PeriodBowl TypeInnsRunsBallsSRDisAveBnd%
IPL 2019-24Pace35658329200.001934.6331.61
IPL 2019-24Spin33281249112.851321.6111.24
IPL 2025Pace63131100.0047.7516.12
IPL 2025Spin35637151.35156.0016.21
 

Livingstone wagon wheel vs pace in IPL

ZonePercentage runs
Long leg11.8%
Square leg12.0%
Mid-wicket23.0%
Mid on18.1%
Mid off11.4%
Extra cover12.1%
Backward point5.5%
Third man6.1%

 

With just 87 runs in six appearances, 54 of which came in an innings when he was handed a life early on, he has not had a strong start to the 2025 Indian Premier League. Fascinatingly, he scored 31 runs at a run-a-ball against them despite being dismissed to pace four times. In each of these four dismissals, he was caught in the quarter between the wicketkeeper and cover point while attempting a cross-bat shot that included a cut, a scoop, and two hacks. The balls were outside off-stump.
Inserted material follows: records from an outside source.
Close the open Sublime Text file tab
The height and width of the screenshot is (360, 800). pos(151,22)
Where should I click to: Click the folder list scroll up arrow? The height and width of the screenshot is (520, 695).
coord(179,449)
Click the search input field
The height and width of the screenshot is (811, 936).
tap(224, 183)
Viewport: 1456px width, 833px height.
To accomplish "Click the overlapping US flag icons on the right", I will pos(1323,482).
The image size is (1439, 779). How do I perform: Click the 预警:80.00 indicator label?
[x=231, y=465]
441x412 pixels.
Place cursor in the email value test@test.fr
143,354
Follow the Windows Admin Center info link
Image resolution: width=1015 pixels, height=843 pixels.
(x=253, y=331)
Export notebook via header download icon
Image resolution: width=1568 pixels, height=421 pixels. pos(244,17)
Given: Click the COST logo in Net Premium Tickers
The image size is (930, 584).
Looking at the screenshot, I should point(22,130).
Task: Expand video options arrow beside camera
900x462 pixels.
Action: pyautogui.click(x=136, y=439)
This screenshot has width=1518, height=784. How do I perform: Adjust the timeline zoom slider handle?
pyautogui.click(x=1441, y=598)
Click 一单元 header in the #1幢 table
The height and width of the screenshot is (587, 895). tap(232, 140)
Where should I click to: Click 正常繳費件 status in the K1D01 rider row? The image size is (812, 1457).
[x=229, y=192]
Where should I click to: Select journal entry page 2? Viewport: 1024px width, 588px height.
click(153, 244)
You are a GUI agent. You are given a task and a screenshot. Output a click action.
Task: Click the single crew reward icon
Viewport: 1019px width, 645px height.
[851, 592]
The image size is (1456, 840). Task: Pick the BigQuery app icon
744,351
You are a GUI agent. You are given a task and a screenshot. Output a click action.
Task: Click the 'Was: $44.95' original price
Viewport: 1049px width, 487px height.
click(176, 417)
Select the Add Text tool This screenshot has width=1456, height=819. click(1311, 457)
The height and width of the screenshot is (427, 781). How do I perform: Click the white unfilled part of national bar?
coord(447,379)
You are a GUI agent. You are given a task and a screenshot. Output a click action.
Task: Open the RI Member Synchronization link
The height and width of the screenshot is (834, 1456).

In contrast to four on the straighter lines, 19 of his 23 dismissals against pace during his IPL career—including the 2025 season—have been against balls in the channel outside stump.

He has performed effectively against balls pitched up, even against broader lines, averaging 85 and hitting at 218 to balls longer than excellent length, while the average falls to 18.41 (SR 183) at balls less than good length. With 23 of the 31 balls to Livingstone bowled in the channel outside off and 19 of those being excellent length or shorter, the bowlers have effectively followed this exact strategy this season, leading to four dismissals.

Livingstone vs balls outside off stump channel from pace

LengthRunsBallsSRDisAveDot%Bnd%
Full17078217.94285.0022.638.46
Good length & shorter313171183.041718.4135.328.07

 

Since Livingstone has four of their next six games at home, RCB hitters in general and Livingstone in particular must figure out a practical way to score runs regularly here given the difficult hurdles presented by the Chinnaswamy surface.